Stated task —
Reproduce the data below without alteration, covering the stretch from the line that contains "Select the 135회" through the line that contains "Action: 1367,908", both ends included.

Material shown —
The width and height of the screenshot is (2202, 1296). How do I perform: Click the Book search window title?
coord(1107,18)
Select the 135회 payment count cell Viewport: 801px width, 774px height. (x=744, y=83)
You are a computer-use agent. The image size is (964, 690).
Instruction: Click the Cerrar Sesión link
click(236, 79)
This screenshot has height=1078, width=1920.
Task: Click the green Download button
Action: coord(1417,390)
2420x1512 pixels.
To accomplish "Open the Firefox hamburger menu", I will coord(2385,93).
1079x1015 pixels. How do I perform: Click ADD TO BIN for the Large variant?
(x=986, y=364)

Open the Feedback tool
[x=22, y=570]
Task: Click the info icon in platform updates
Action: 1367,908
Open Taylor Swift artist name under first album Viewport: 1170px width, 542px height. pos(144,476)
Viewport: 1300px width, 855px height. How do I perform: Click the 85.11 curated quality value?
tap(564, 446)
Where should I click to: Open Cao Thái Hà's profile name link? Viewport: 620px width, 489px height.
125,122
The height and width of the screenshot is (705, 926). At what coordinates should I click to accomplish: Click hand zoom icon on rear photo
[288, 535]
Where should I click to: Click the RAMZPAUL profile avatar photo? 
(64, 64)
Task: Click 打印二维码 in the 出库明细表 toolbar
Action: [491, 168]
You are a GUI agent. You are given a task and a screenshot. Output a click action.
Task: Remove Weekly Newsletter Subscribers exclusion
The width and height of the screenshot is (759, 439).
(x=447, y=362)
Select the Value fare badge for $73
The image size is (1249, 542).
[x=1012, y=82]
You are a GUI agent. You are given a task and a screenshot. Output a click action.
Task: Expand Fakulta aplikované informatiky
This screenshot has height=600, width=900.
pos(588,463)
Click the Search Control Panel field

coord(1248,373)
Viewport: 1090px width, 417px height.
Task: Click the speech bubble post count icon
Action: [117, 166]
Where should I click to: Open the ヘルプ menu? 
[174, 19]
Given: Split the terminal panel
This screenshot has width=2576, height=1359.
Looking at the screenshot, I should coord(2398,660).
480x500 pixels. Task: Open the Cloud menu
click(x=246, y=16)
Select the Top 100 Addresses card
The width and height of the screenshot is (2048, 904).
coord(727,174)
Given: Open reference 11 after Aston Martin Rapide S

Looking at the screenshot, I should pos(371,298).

Final answer —
Select the 135회 payment count cell Viewport: 801px width, 774px height. (x=744, y=83)
You are a computer-use agent. The image size is (964, 690).
Instruction: Click the Cerrar Sesión link
click(236, 79)
This screenshot has height=1078, width=1920.
Task: Click the green Download button
Action: coord(1417,390)
2420x1512 pixels.
To accomplish "Open the Firefox hamburger menu", I will coord(2385,93).
1079x1015 pixels. How do I perform: Click ADD TO BIN for the Large variant?
(x=986, y=364)

Open the Feedback tool
[x=22, y=570]
Task: Click the info icon in platform updates
Action: 1367,908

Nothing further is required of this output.